**ТЕКСТ:**
С другой стороны, придерживающийся либерально-прозападных взглядов Д. Фурман с удовлетворением констатирует: «Волна цветных революций остановилась, пройдя по наиболее развитым обществам и сметя наиболее слабые режимы управляемой демократии, но вопрос о падении остальных режимов этого типа – лишь вопрос времени. Мы обречены на неудачи, поскольку пытаемся сдерживать неумолимые и необратимые процессы. И мы не можем не пытаться их сдерживать, ибо это стремление вытекает из нашей природы» (13).

В новых исторических условиях контрреволюционные интервенции по модели 1848–1849 или 1968 гг. совершенно исключены, и поэтому возникают определенные опасения, что Российской Федерации остается-де лишь подсчитывать геополитический ущерб, видя, как сжимается вокруг ее границ новый «санитарный кордон», формируемый в рамках осуществляемого Западом (во главе с США) глобального проекта демократизации. В конечном итоге Россия должна быть якобы задушена этим самым санитарным кордоном, прекратив существование в качестве суверенного независимого государства.

**ЗАДАНИЕ:** Определите, согласуются ли с текстом о цветных революциях утверждения (a) «Д. Фурман полагает, что падение остальных режимов управляемой демократии является лишь вопросом времени», (b) «В новых исторических условиях контрреволюционные интервенции по модели 1848–1849 или 1968 гг. остаются возможными» и (c) «Новый санитарный кордон формируется в рамках глобального проекта демократизации, осуществляемого Западом во главе с США». Для каждого утверждения ответьте «да» или «нет» и приведите точную цитату из текста, на которой основан ответ.

**ИСХОДНЫЕ ДАННЫЕ:**
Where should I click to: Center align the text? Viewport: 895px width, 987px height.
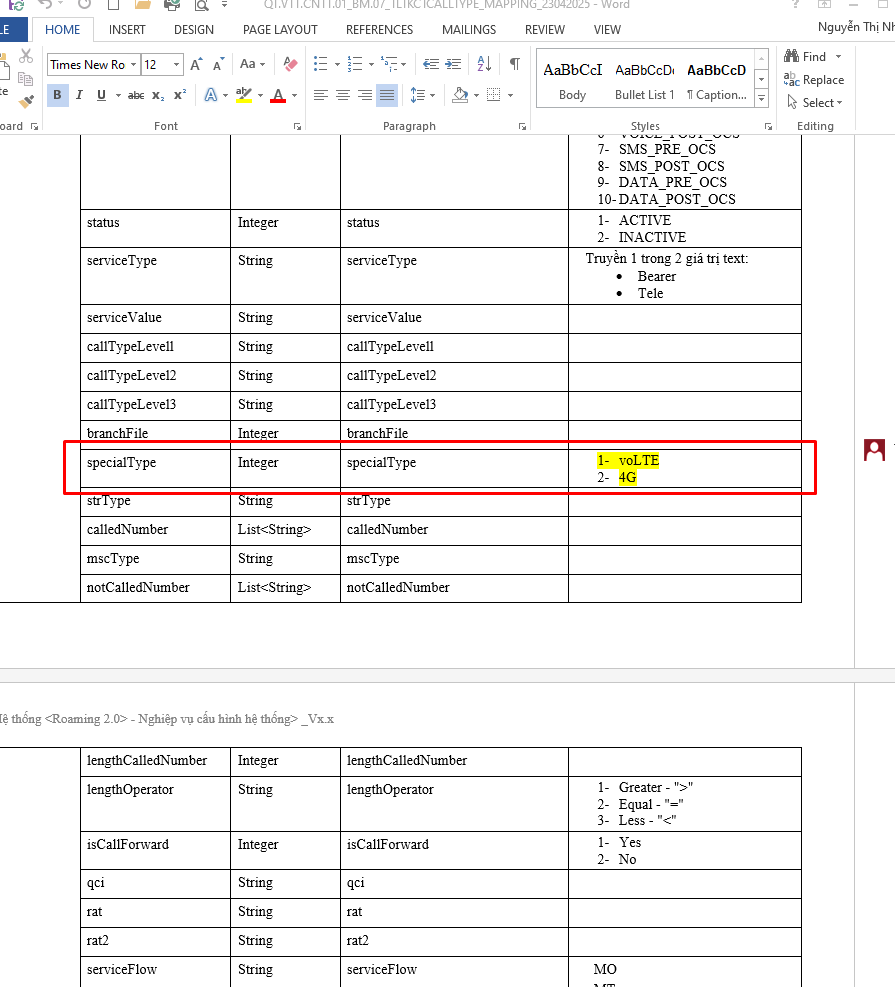point(343,95)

**ПИСЬМЕННОЕ РЕШЕНИЕ:**
(a) Да: «вопрос о падении остальных режимов этого типа – лишь вопрос времени».
(b) Нет: «контрреволюционные интервенции по модели 1848–1849 или 1968 гг. совершенно исключены».
(c) Да: «формируемый в рамках осуществляемого Западом (во главе с США) глобального проекта демократизации».